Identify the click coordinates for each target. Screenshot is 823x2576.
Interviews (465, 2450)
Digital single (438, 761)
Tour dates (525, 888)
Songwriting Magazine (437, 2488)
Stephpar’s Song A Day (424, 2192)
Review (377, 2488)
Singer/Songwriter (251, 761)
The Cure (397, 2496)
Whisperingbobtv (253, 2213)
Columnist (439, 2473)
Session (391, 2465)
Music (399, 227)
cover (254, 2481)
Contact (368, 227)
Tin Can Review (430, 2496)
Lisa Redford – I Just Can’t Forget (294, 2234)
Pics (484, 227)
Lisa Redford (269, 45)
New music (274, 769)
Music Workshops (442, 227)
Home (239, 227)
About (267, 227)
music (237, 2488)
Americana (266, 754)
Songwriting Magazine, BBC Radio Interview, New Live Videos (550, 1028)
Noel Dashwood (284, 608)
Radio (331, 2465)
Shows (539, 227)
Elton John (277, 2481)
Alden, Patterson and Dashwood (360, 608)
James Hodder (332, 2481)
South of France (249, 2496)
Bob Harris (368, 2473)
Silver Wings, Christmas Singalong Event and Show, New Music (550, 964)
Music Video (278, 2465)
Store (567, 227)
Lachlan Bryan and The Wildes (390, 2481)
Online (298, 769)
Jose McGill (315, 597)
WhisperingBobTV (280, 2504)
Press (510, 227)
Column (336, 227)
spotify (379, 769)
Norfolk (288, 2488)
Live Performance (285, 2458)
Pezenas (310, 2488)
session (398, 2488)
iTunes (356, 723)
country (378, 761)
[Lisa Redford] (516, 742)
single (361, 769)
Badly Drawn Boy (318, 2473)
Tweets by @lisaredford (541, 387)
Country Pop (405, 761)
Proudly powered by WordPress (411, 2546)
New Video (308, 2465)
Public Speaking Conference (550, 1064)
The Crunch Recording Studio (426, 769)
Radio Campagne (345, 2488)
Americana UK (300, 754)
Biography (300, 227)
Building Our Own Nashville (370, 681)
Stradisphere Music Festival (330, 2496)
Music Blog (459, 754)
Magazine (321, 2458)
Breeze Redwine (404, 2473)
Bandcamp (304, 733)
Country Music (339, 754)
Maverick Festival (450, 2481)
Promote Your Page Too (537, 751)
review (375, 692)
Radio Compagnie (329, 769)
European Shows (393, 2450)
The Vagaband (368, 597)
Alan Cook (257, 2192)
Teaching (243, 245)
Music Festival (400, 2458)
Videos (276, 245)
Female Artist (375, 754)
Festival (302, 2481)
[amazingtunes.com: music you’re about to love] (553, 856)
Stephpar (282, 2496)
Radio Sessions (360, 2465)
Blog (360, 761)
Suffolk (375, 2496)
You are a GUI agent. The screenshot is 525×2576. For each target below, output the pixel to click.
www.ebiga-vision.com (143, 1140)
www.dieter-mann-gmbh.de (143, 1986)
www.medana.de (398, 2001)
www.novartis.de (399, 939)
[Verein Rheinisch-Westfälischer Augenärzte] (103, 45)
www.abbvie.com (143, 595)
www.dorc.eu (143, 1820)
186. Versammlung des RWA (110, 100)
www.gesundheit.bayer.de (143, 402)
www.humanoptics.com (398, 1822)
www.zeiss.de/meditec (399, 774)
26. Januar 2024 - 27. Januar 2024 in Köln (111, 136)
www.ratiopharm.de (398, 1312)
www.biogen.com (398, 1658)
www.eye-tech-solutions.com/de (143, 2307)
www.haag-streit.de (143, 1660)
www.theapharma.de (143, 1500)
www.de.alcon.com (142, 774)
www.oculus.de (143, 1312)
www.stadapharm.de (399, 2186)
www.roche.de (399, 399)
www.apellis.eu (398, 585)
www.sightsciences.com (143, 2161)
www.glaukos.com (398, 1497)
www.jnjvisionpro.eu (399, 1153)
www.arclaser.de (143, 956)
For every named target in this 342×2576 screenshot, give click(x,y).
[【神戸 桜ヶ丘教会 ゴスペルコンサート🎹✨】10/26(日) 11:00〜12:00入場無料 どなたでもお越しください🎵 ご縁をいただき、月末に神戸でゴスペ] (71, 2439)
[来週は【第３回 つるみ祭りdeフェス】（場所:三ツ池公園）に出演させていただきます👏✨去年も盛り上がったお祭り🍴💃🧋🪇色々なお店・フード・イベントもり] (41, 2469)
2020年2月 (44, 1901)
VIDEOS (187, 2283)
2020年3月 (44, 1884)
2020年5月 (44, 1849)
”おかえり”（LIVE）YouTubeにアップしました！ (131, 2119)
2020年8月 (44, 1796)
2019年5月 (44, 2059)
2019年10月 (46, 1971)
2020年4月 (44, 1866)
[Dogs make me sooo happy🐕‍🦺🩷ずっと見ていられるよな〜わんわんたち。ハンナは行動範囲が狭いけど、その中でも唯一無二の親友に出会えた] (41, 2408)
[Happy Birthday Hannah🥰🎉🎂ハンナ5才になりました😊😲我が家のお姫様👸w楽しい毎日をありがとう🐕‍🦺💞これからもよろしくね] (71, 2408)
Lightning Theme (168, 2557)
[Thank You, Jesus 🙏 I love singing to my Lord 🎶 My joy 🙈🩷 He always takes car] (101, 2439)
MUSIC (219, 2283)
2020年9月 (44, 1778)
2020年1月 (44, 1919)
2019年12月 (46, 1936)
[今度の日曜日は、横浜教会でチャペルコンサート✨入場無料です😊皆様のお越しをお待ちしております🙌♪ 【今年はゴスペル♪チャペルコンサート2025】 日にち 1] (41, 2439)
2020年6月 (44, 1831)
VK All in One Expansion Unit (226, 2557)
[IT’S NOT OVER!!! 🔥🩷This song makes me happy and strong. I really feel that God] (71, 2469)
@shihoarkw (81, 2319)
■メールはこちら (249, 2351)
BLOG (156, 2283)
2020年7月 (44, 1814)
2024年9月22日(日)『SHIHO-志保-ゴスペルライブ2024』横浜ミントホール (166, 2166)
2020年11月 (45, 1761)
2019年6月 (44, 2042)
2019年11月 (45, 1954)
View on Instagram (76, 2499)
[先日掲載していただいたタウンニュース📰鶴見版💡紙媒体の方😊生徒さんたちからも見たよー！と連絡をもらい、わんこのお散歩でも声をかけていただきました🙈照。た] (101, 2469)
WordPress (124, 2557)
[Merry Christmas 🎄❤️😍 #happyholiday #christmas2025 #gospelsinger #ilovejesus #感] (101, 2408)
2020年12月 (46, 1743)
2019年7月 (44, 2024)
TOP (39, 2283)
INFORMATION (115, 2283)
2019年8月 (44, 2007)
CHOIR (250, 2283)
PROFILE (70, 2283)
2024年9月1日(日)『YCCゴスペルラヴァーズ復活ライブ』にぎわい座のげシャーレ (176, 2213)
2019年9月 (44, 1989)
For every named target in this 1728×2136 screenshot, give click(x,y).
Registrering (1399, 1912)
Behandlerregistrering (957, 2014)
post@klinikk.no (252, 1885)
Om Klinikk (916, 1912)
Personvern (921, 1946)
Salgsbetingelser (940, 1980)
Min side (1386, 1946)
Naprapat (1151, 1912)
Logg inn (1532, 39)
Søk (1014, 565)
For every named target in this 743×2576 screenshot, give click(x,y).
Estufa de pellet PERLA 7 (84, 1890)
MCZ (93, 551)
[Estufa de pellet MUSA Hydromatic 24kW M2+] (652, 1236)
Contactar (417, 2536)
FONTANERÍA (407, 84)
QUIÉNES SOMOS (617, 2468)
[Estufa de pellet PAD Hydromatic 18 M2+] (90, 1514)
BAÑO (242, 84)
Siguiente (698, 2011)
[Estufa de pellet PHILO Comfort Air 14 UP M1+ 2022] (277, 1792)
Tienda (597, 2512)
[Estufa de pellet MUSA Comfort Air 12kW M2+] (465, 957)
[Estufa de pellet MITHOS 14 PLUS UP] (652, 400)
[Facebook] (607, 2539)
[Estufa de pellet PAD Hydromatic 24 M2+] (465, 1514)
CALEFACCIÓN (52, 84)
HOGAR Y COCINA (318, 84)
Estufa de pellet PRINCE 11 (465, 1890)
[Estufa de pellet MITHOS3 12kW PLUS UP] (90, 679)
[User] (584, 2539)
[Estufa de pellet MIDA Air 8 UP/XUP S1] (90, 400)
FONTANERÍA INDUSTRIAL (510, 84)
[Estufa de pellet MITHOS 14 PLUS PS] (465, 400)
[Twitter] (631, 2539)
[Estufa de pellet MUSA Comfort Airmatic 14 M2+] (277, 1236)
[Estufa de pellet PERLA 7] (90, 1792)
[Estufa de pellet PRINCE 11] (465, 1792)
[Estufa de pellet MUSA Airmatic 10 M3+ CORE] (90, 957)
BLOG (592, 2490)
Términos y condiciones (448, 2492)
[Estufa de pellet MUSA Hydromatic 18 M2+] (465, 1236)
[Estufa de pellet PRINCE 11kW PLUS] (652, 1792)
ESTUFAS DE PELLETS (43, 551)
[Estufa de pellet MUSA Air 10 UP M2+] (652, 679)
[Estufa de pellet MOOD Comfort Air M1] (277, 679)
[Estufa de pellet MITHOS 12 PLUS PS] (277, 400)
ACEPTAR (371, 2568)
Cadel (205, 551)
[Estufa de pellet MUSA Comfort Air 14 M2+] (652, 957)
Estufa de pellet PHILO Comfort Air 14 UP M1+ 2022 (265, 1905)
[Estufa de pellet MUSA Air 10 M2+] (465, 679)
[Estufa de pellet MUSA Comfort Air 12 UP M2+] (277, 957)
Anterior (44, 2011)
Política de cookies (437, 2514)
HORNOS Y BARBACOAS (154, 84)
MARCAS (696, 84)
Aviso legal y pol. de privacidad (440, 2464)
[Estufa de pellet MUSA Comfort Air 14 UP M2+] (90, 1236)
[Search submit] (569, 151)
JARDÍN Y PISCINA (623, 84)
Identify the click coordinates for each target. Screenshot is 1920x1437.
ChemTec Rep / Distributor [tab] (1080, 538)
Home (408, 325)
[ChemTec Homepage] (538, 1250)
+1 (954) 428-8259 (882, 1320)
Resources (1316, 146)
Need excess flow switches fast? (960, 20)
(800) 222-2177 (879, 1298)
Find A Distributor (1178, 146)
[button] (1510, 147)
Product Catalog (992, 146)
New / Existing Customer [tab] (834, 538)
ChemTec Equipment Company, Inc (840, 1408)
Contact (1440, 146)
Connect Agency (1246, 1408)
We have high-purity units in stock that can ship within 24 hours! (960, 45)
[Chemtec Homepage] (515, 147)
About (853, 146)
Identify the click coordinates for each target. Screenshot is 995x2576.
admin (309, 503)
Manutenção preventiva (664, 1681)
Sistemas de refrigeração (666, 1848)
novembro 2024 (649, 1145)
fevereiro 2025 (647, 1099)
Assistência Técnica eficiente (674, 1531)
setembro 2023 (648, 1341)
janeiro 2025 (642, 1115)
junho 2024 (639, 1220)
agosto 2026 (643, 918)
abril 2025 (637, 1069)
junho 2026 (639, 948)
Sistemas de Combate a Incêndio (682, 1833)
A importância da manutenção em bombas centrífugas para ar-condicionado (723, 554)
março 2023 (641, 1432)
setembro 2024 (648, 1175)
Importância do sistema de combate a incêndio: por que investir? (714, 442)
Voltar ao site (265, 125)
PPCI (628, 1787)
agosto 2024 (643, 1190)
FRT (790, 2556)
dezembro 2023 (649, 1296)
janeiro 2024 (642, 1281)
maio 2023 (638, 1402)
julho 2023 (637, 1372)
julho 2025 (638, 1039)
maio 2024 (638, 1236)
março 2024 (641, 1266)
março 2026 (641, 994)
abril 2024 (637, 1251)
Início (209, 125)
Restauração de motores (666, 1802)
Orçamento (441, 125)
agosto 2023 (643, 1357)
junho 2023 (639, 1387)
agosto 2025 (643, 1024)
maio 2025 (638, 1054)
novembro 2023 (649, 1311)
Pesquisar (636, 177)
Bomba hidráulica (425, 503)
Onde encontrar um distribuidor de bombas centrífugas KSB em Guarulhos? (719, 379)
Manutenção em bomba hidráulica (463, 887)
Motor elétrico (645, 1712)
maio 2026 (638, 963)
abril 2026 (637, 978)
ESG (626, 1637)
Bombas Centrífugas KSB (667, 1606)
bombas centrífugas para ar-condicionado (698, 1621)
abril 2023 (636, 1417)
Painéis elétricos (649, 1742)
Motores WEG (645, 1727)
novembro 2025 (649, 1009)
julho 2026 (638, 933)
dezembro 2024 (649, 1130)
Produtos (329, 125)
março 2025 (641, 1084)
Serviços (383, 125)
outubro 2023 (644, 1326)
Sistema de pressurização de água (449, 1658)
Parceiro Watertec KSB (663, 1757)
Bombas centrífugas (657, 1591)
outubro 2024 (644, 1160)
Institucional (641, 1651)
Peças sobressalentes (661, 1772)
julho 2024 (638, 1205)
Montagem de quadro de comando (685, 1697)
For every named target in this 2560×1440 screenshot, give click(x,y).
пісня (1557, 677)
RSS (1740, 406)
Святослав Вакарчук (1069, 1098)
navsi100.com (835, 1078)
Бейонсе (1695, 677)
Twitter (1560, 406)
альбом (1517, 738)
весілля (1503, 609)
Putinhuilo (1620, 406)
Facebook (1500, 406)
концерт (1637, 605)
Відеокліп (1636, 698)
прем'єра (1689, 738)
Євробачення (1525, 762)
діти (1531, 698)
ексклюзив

------

ABOUT THIS EXERCISE:
Would you please reproduce the records above exactly, only from their first line through the line holding "Videos (276, 245)", with both ends included?

REPLY:
Identify the click coordinates for each target. Screenshot is 823x2576.
Interviews (465, 2450)
Digital single (438, 761)
Tour dates (525, 888)
Songwriting Magazine (437, 2488)
Stephpar’s Song A Day (424, 2192)
Review (377, 2488)
Singer/Songwriter (251, 761)
The Cure (397, 2496)
Whisperingbobtv (253, 2213)
Columnist (439, 2473)
Session (391, 2465)
Music (399, 227)
cover (254, 2481)
Contact (368, 227)
Tin Can Review (430, 2496)
Lisa Redford – I Just Can’t Forget (294, 2234)
Pics (484, 227)
Lisa Redford (269, 45)
New music (274, 769)
Music Workshops (442, 227)
Home (239, 227)
About (267, 227)
music (237, 2488)
Americana (266, 754)
Songwriting Magazine, BBC Radio Interview, New Live Videos (550, 1028)
Noel Dashwood (284, 608)
Radio (331, 2465)
Shows (539, 227)
Elton John (277, 2481)
Alden, Patterson and Dashwood (360, 608)
James Hodder (332, 2481)
South of France (249, 2496)
Bob Harris (368, 2473)
Silver Wings, Christmas Singalong Event and Show, New Music (550, 964)
Music Video (278, 2465)
Store (567, 227)
Lachlan Bryan and The Wildes (390, 2481)
Online (298, 769)
Jose McGill (315, 597)
WhisperingBobTV (280, 2504)
Press (510, 227)
Column (336, 227)
spotify (379, 769)
Norfolk (288, 2488)
Live Performance (285, 2458)
Pezenas (310, 2488)
session (398, 2488)
iTunes (356, 723)
country (378, 761)
[Lisa Redford] (516, 742)
single (361, 769)
Badly Drawn Boy (318, 2473)
Tweets by @lisaredford (541, 387)
Country Pop (405, 761)
Proudly powered by WordPress (411, 2546)
New Video (308, 2465)
Public Speaking Conference (550, 1064)
The Crunch Recording Studio (426, 769)
Radio Campagne (345, 2488)
Americana UK (300, 754)
Biography (300, 227)
Building Our Own Nashville (370, 681)
Stradisphere Music Festival (330, 2496)
Music Blog (459, 754)
Magazine (321, 2458)
Breeze Redwine (404, 2473)
Bandcamp (304, 733)
Country Music (339, 754)
Maverick Festival (450, 2481)
Promote Your Page Too (537, 751)
review (375, 692)
Radio Compagnie (329, 769)
European Shows (393, 2450)
The Vagaband (368, 597)
Alan Cook (257, 2192)
Teaching (243, 245)
Music Festival (400, 2458)
Videos (276, 245)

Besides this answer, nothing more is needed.